Standing at the mouth of the Hugh L. Carey/Brooklyn Batter Tunnel in Lower Manhattan earlier this afternoon, following a tour of the flooding within, Governor Andrew Cuomo gave yet another one of his rousing speeches on the trials of New York under pressures, particularly how it is that the physical infrastructure that makes this city tick can also bring it to its knees if a disaster occurs.
But before we get to that, what exactly is the status of the tunnel, one of the city’s busiest, with a daily traffic of some 50,000 vehicles? MTA Chairman and CEO Joe Lhota began by relating of the story he told earlier this week, of meeting the governor at the mouth of the tunnel by happenstance on Monday night, where they took in the hellish scene.
“Where you are all standing right now, there were raging, white rapids,” Mr. Lhota said. “The Hudson River crested and came roaring down into our tunnels, both tubes of our tunnels are filled, they’re fulled with 43 m galls of water, each one is filled with 43 m gall of water. It stretches 6,000 feet, over a mile, about a mile and a quarter of nothing but water.”
“I will tell you what I saw was so extraordinary, I actually thought it was capable of providing hydro power, it was coming in with such great speed and with a roaring noise that you just couldn’t possibly imagine. Also try to imagine, it was pitch black, the power was out downtown, and this was all we saw.”
It was this scene that had the governor ruminating on the resilience, but also the vulnerability, of the city.
“They say sometimes that when it comes to personalities, your greatest strength can be your greatest weakness,” the Governor said. “In some ways, that is true for this city, also.
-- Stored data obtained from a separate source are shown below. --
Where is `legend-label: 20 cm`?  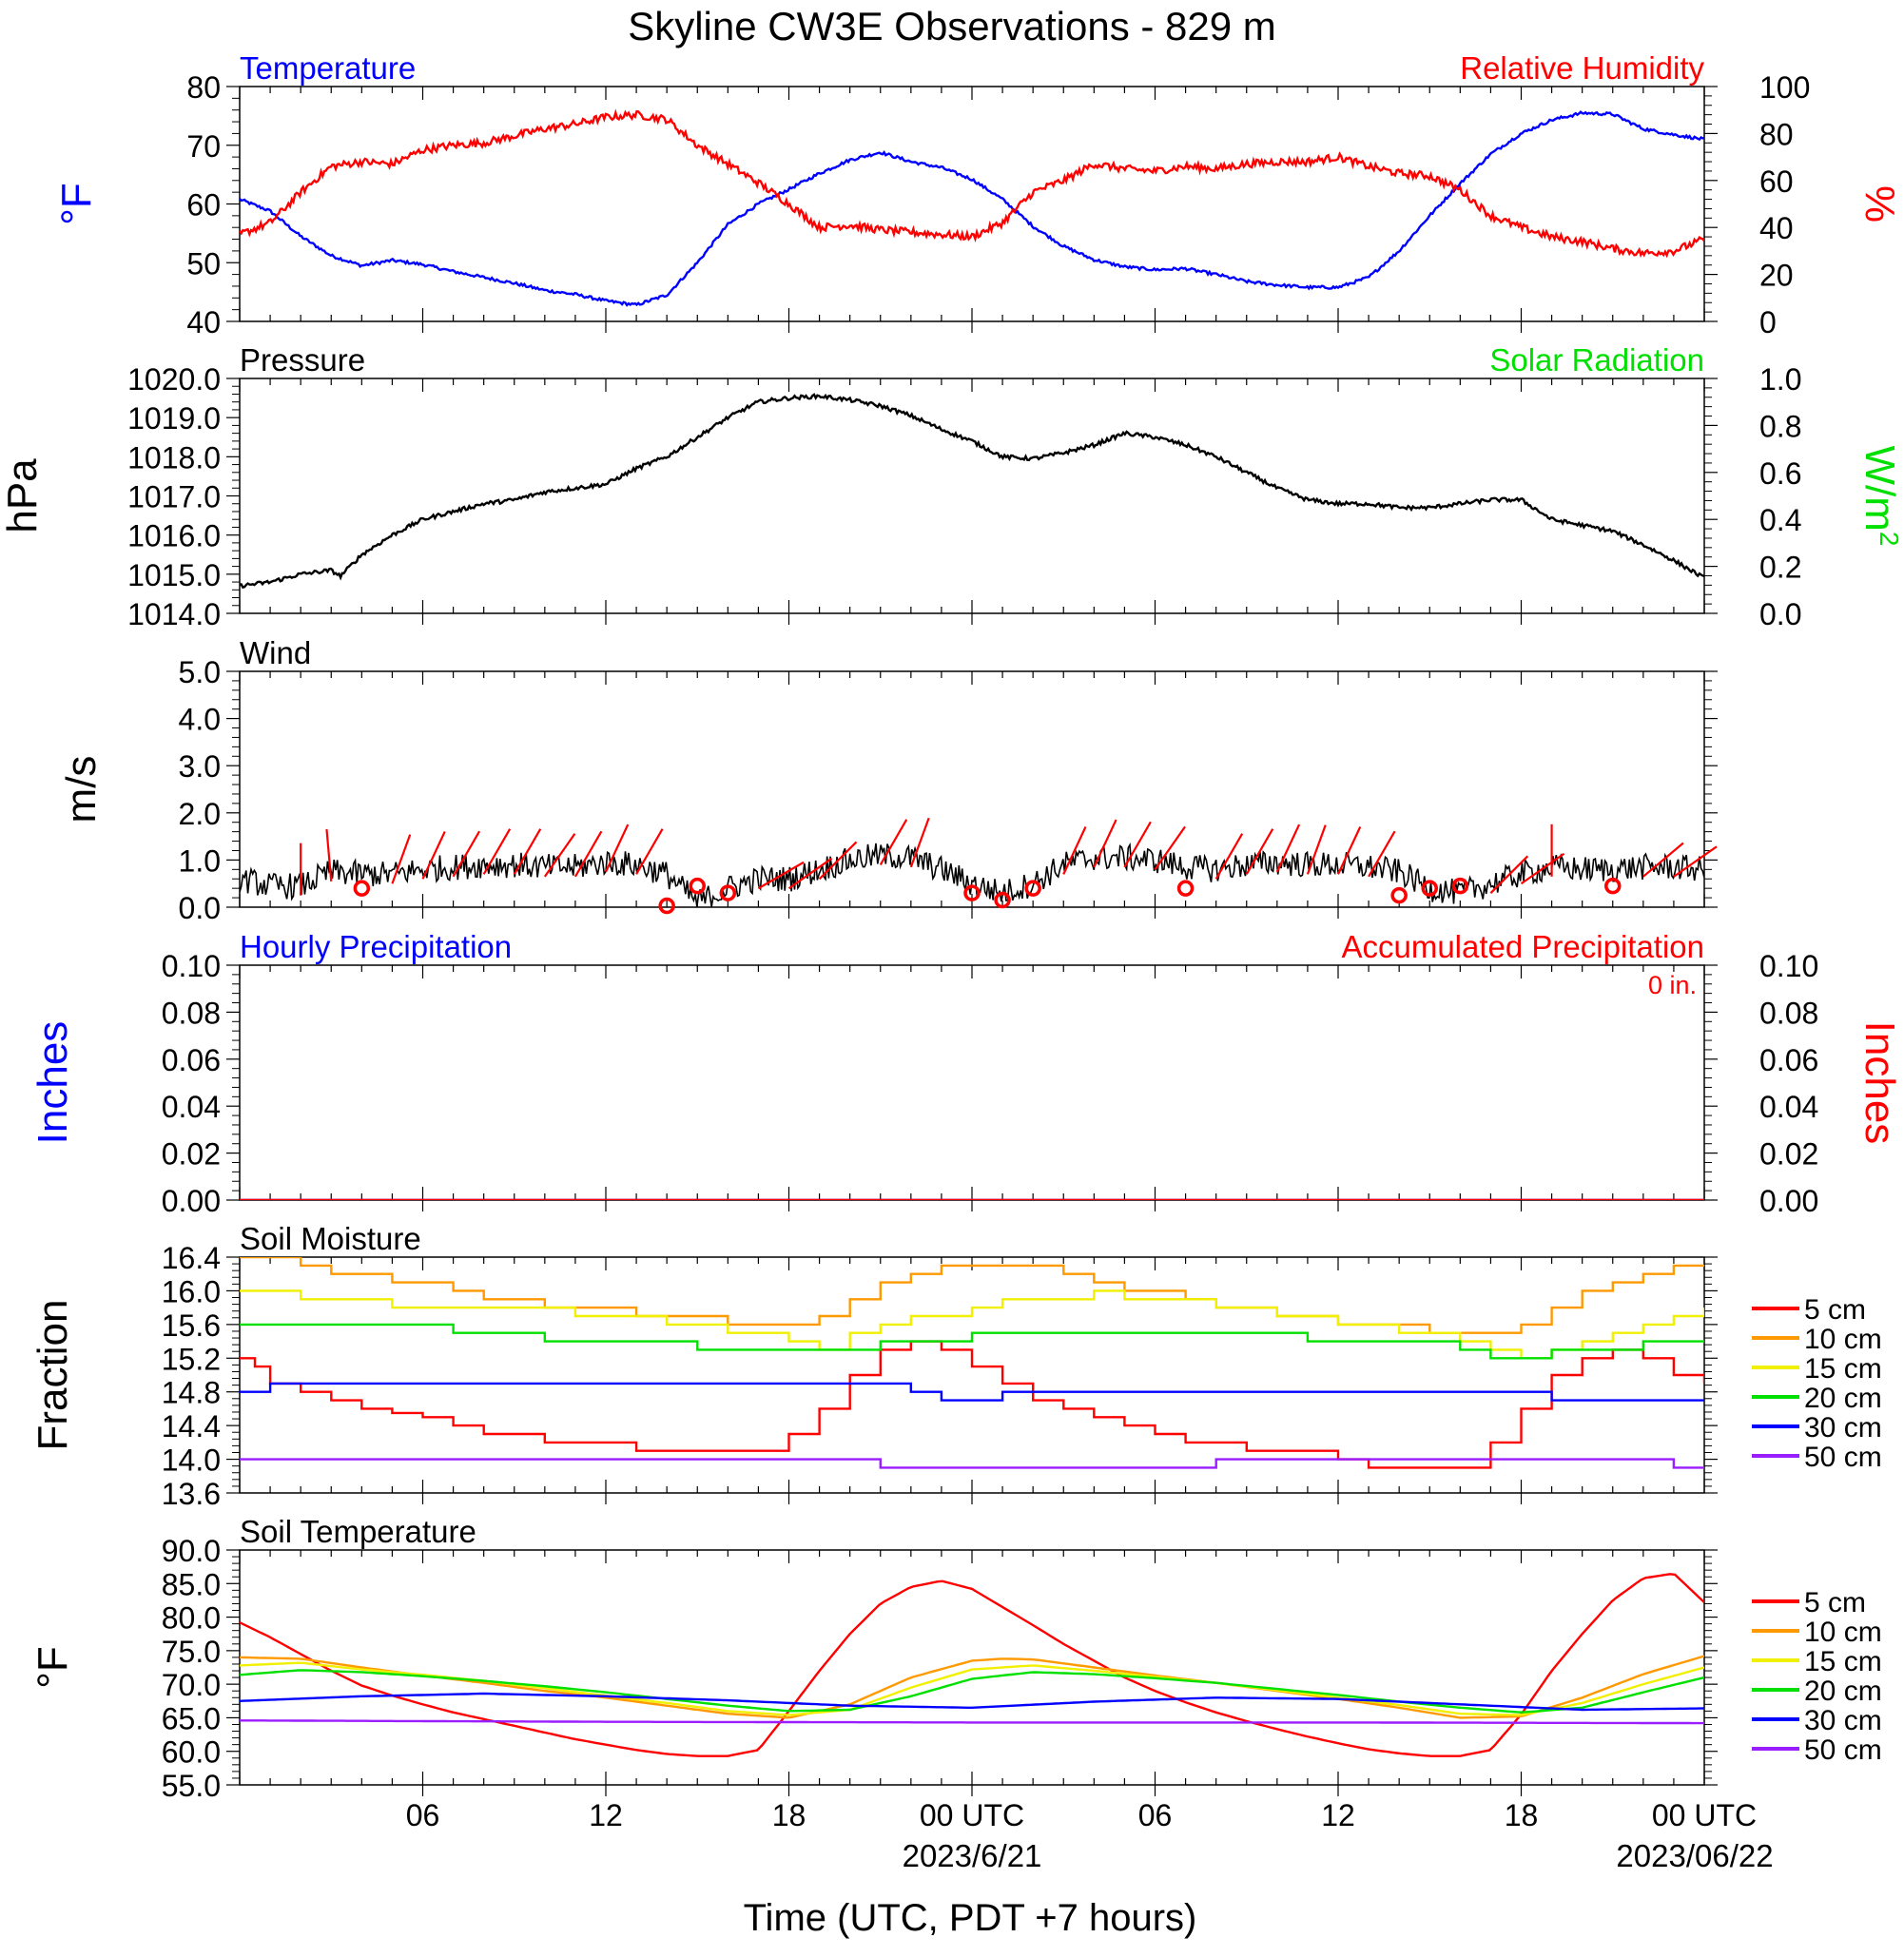 legend-label: 20 cm is located at coordinates (1843, 1691).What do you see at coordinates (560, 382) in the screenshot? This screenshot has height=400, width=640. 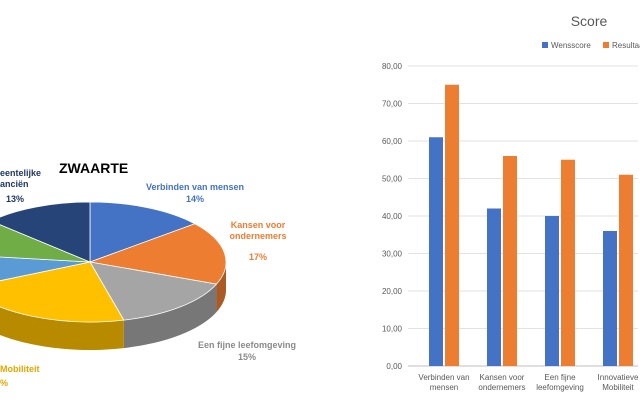 I see `x-category-label-2: Een fijne leefomgeving` at bounding box center [560, 382].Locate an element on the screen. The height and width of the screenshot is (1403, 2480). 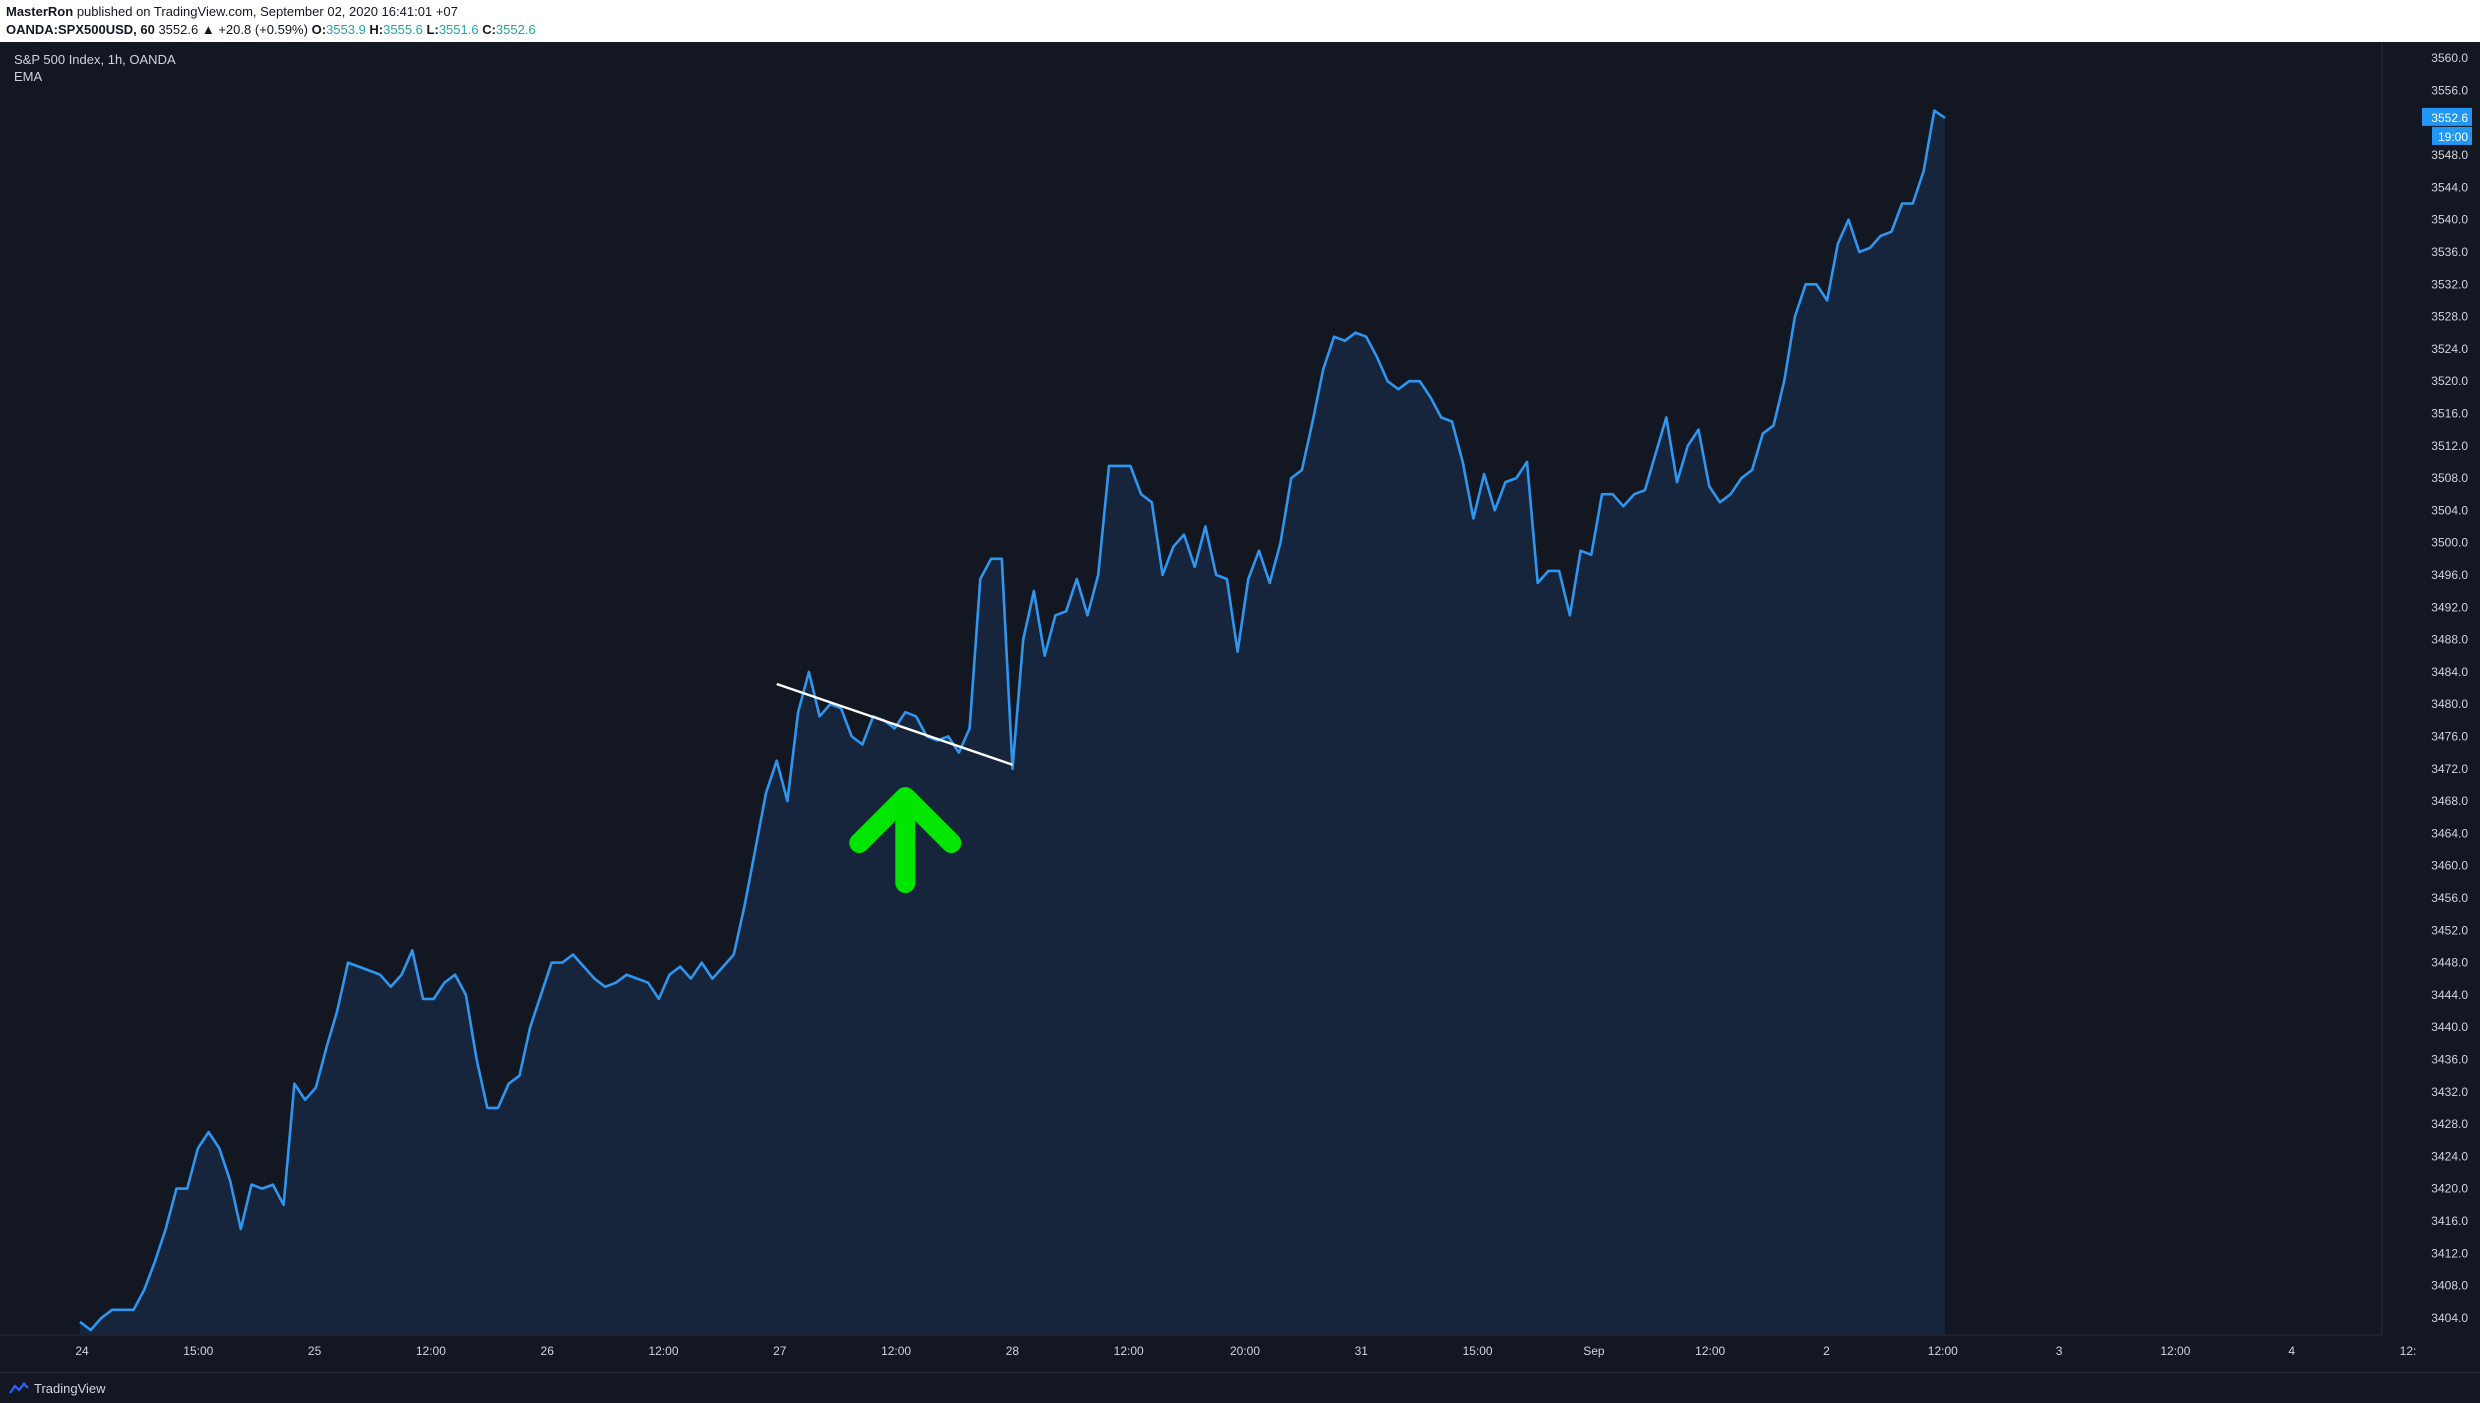
y-tick-label: 3408.0 is located at coordinates (2450, 1286). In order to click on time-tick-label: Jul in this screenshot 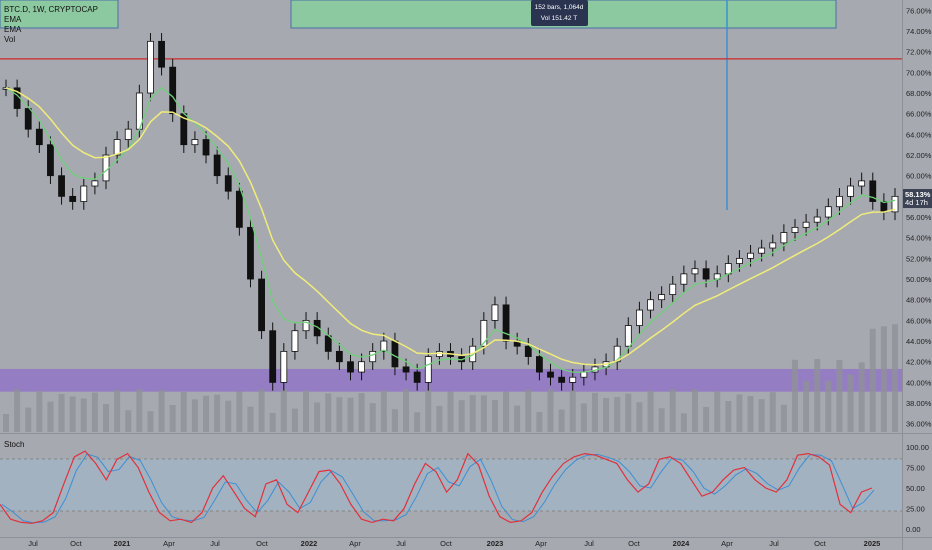, I will do `click(589, 544)`.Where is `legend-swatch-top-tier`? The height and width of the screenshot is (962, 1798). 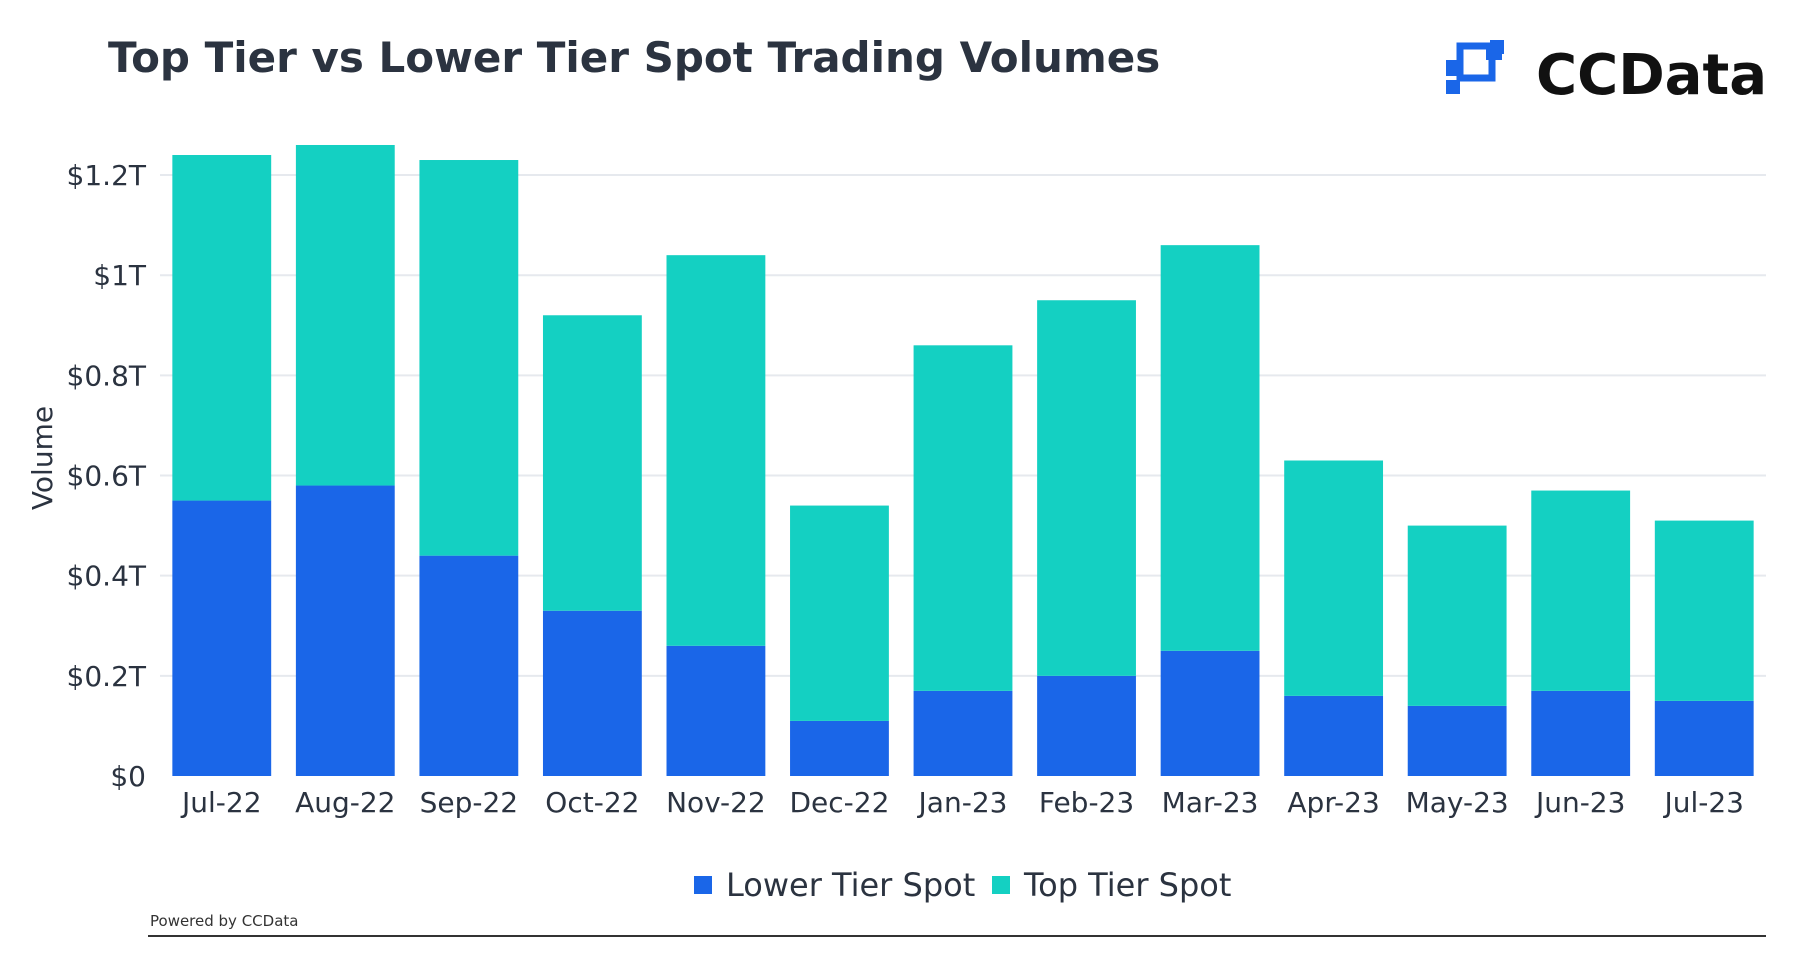 legend-swatch-top-tier is located at coordinates (1001, 885).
What made this city and made this state was our proximity to the water, it was our port, it was the Hudson River, the Erie Canal, that’s what made us. What made Manhattan was the engineering marvel of being able to build not just above ground but below ground. How do you get so much done on this slim island? Because we build high and we build deep. That is our great strength. That becomes a great liability in the face of a storm, and that is what we have seen, in a way we haven’t seen in decades, if ever.”
The governor then shared his recollections of Monday night’s flooding. “The story that Joe tells about Monday night still gives me chills. We were standing up on that over pass, the water coming through here was three, four, five feet deep. The Huson River came right across the West Side Highway, the East River was coming down from that side, and the only question was, When does it end? Has the river crested? Because at one point you just feared that you would have just submerged all of the Battery.”
If only this was our only problem, but at least the worst is over. “As massive as the Brooklyn Battery Tunnel is, you have to times that by six, seven, eight, nine, ten times. You have the Holland Tunnel, you have the Midtown Tunnel, you have subway tunnels that are still flooded, you have Con Ed vaults that are still flooded. This is an engineering feet that we have never undertaken before. So we do need the help, but the good news is the help is coming.”